Un barco que lleva esperanza a donde va

MILLIZEN URIBE
m.uribe@hoy.com.do
Su nombre es Esperanza, y no es para menos, pues  este buque africano  es  un barco hospital  que presta servicios sanitarios en todos los lugares que va.

Con 500 tripulantes a bordo,  constituye el buque hospital más grande del mundo. Los tripulantes de la Esperanza de África son  voluntarios provenientes de más de 30 naciones. Hay médicos, dentistas, enfermeros, profesores, ingenieros, cocineros y marineros. entre otros, que donan su tiempo y sus habilidades para mejorar la calidad de vida de las  personas necesitadas.

La idea.  Los autores de esta grandiosa idea pertenecen a Naves de Esperanza, una organización no gubernamental dedicada a prestar servicios sanitarios.

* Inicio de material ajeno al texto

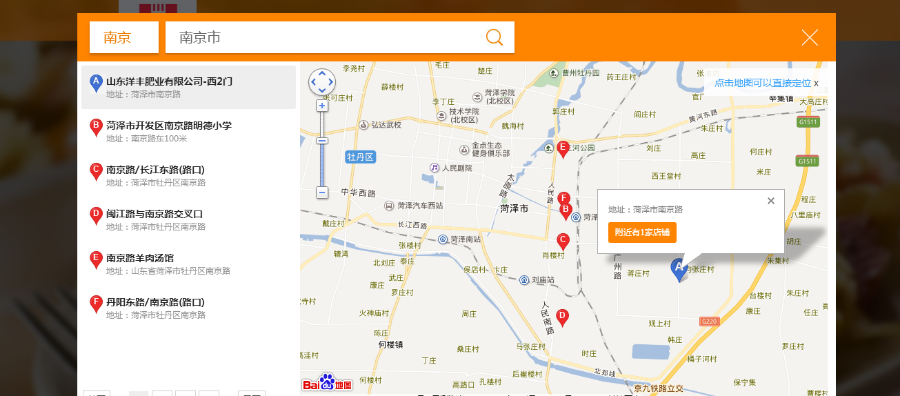Pan the map right using the control arrow
Image resolution: width=900 pixels, height=396 pixels.
[x=331, y=82]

Desde su comienzo, en 1978,   ha ayudado a 54 naciones  donando más de 500 millones de euros. Además ha tratado a más de 360 mil  personas en clínicas médicas y dentales en zonas remotas, realizando 26 mil intervenciones quirúrgicas y más de 800 proyectos de desarrollo comunitario.

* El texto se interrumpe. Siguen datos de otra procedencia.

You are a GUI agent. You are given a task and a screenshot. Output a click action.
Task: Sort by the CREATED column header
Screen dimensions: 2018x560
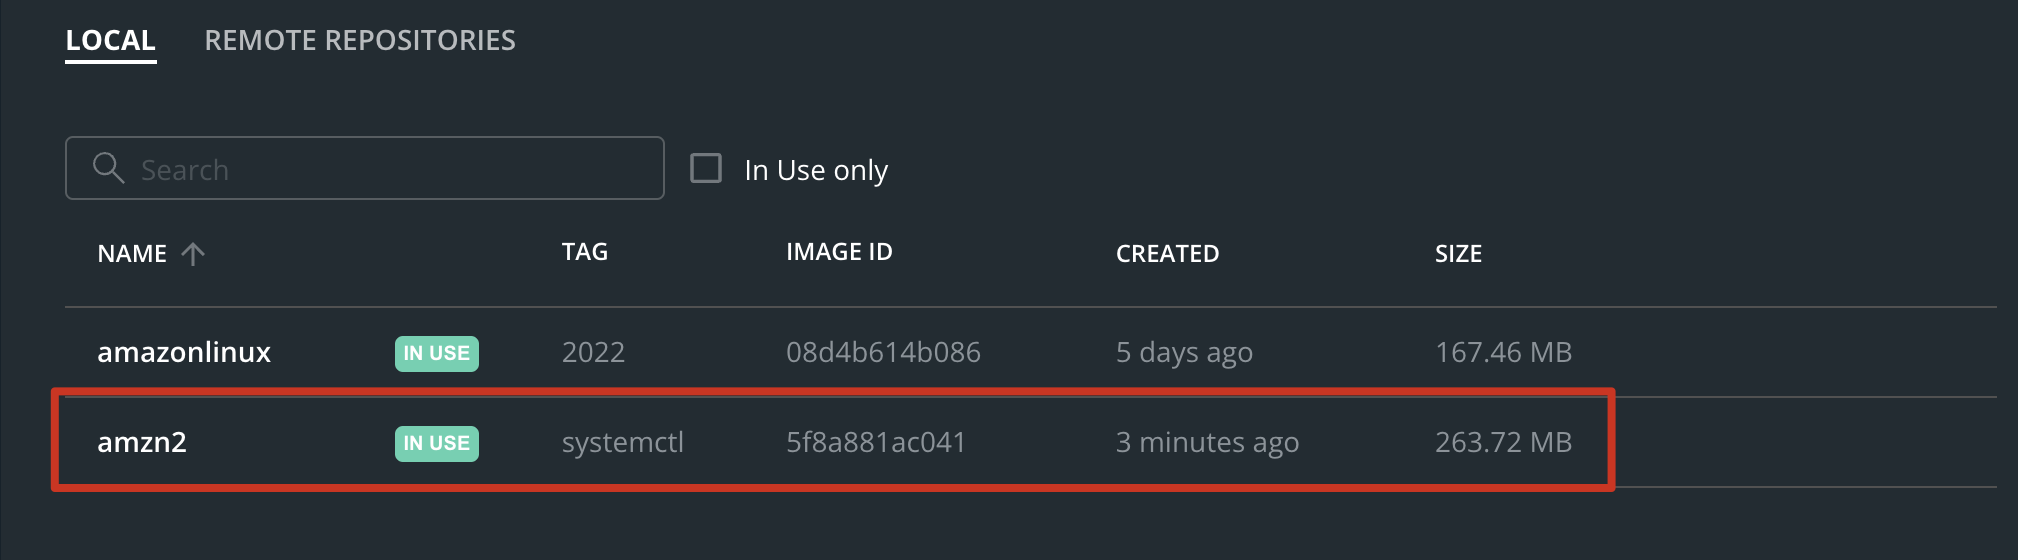pyautogui.click(x=1167, y=254)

Un ejemplo de vida.  La filantropía y el amor por los demás es la característica principal del equipo a bordo de la nave Esperanza. Algunos profesionales médicos voluntarios emplean sus vacaciones de verano para vivir y colaborar a bordo del buque-hospital. 

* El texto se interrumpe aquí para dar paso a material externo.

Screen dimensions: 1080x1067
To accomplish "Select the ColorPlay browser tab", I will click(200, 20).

Glenn Strauss, uno de los oftalmólogos a bordo, dice: “En muchos casos los pacientes atendidos llevan viviendo con ceguera  muchos años y una sencilla intervención de quince minutos le restaura la visión y la vida. Esto es lo que me fascina sobre poder colaborar de esta forma”.

Los servicios.   A bordo de la Esperanza realizan intervenciones oftalmológicas,  de fístula vesico-vaginal, ortopédicas y plásticas. También se hacen reconstrucciones maxilo-faciales y procedimientos relacionados con el tratamiento de problemas ópticos, nasales y de garganta.

ANTECEDENTES

La primera paciente tratada con cirugía oftalmológica a bordo de la Esperanza de África, Suah Paye, que sufría de cataratas, literalmente bailó de emoción en la unidad quirúrgica cuando se le retiró el parche ocular.

La primera paciente pediátrica de la nueva nave Esperanza de África fue la pequeña Lisa Moore, de diez años de edad, quien nació con un problema congénito de cataratas y cuyas posibilidades de curarse eran mínimas.